Problem statement — Write down exactly the lines of the listing below, beginning with the one containing "chairman@cogsracing.org.uk (161, 1987)" and closing with the final line.

### Recorded data ###

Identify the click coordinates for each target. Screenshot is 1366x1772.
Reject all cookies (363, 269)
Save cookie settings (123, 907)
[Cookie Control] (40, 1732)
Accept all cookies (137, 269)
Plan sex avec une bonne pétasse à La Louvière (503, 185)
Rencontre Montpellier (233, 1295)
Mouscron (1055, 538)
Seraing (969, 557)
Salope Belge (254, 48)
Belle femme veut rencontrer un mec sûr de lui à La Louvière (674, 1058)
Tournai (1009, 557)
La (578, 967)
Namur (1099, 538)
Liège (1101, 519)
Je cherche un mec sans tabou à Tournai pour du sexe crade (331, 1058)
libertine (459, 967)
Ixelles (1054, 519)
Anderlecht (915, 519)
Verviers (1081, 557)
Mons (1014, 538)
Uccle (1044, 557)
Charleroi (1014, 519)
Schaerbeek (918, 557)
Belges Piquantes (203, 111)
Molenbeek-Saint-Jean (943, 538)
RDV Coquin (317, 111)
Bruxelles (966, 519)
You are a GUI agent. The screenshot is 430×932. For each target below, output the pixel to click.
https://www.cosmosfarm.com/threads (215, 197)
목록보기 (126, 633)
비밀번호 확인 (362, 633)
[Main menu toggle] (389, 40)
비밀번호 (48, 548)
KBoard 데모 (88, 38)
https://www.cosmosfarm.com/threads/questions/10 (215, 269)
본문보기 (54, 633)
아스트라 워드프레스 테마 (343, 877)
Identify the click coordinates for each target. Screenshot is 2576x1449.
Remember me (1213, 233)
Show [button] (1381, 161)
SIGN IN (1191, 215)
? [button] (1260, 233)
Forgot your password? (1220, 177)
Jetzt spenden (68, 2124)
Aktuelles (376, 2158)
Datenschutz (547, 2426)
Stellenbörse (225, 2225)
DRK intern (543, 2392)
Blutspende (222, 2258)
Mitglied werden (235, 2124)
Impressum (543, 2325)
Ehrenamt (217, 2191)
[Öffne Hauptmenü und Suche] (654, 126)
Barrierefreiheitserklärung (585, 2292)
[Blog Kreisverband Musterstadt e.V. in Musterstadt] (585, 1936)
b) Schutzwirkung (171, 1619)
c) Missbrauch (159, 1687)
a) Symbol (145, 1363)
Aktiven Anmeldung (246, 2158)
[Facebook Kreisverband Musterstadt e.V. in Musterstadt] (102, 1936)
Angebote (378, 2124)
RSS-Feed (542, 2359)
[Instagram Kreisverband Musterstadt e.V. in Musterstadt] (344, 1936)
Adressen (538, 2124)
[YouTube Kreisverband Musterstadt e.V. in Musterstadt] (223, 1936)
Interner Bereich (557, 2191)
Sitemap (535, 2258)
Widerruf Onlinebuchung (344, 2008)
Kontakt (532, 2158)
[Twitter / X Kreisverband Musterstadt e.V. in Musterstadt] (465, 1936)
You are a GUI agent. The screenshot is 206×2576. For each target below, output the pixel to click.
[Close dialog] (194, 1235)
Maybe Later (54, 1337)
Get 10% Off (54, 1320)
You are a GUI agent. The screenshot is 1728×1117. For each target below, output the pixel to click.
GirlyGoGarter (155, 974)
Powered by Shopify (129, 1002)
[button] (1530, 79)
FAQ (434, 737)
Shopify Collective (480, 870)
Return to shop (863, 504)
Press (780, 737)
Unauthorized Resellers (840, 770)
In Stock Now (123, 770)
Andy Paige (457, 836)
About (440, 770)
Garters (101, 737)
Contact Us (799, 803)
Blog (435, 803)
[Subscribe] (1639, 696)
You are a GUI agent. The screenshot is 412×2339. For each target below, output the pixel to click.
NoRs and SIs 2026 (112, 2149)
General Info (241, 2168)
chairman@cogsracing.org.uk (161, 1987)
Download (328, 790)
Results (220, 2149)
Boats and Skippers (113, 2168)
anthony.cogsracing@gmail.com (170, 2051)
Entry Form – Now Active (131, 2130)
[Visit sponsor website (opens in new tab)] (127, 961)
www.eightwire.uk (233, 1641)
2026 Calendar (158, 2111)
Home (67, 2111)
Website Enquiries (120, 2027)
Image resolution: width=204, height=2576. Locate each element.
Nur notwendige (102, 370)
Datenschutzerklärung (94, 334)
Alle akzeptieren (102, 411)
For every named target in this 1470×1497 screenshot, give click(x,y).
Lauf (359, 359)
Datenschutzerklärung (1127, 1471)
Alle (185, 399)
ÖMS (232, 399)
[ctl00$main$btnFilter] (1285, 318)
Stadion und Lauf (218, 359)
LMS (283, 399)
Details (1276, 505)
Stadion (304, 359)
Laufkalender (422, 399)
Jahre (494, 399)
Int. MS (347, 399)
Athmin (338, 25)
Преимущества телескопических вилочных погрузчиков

###

Response to this exercise —
chairman@cogsracing.org.uk (161, 1987)
Download (328, 790)
Results (220, 2149)
Boats and Skippers (113, 2168)
anthony.cogsracing@gmail.com (170, 2051)
Entry Form – Now Active (131, 2130)
[Visit sponsor website (opens in new tab)] (127, 961)
www.eightwire.uk (233, 1641)
2026 Calendar (158, 2111)
Home (67, 2111)
Website Enquiries (120, 2027)
Image resolution: width=204, height=2576. Locate each element.
Nur notwendige (102, 370)
Datenschutzerklärung (94, 334)
Alle akzeptieren (102, 411)
For every named target in this 1470×1497 screenshot, give click(x,y).
Lauf (359, 359)
Datenschutzerklärung (1127, 1471)
Alle (185, 399)
ÖMS (232, 399)
[ctl00$main$btnFilter] (1285, 318)
Stadion und Lauf (218, 359)
LMS (283, 399)
Details (1276, 505)
Stadion (304, 359)
Laufkalender (422, 399)
Jahre (494, 399)
Int. MS (347, 399)
Athmin (338, 25)
Преимущества телескопических вилочных погрузчиков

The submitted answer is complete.